インド産の牛が入ってこなくなれば、バングラデシュの皮革および皮革関連産業に大きな影響が出ることが予想される。バングラデシュなめし革業者協会のシャヒン・アハメド会長はプロトム・アロに「インドからは毎年200万頭の牛が入ってきており、それがなくなるのは、皮なめし工場に供給される皮が200万頭分減少するということだ。そうなると生産量は半減してしまうだろう。皮革産業にはすでにこの影響が出始めている」と語った。
首都ダカの精肉市場で取材したところ、1月には牛肉は1キロ320タカだったが、ここ5ヶ月間に場所によっては1キロあたり70から80タカ値上がりしている。小売業者たちはインド産の牛が来ないという口実で、精肉の値段を上げ続けている。消費者たちからは、政府による「監視体制が整っていないために、売り手が好きなように値をつけていると不満の声があがっている。

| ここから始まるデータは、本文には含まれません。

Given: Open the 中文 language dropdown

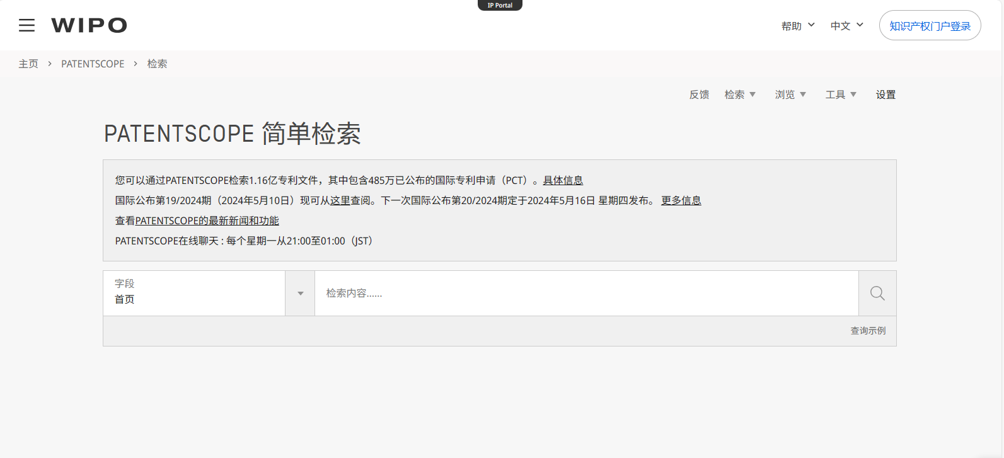Looking at the screenshot, I should pos(846,26).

消費者の利益を守る団体である消費者連合(CAB)のゴラム・ロホマン会長はプロトム・アロに対して「今のところ、問題の簡単な解決策は見つかっていない。バングラデシュ側で供給を増やす体制を整えないかぎり、短期間のうちに消費者のポケットからお金が流れ出ていくことになるだろう」と話した。一方バングラデシュ精肉業者協会のロビウル・アロム事務局長は、ダカの多くの市場で牛肉がキロ当たり400タカの値段になっていることを認めたうえで「ここ3ヶ月間、国内産の牛市場からの調達で精肉の需要を満たしてきたが、もうそれも限界に達している」と述べている。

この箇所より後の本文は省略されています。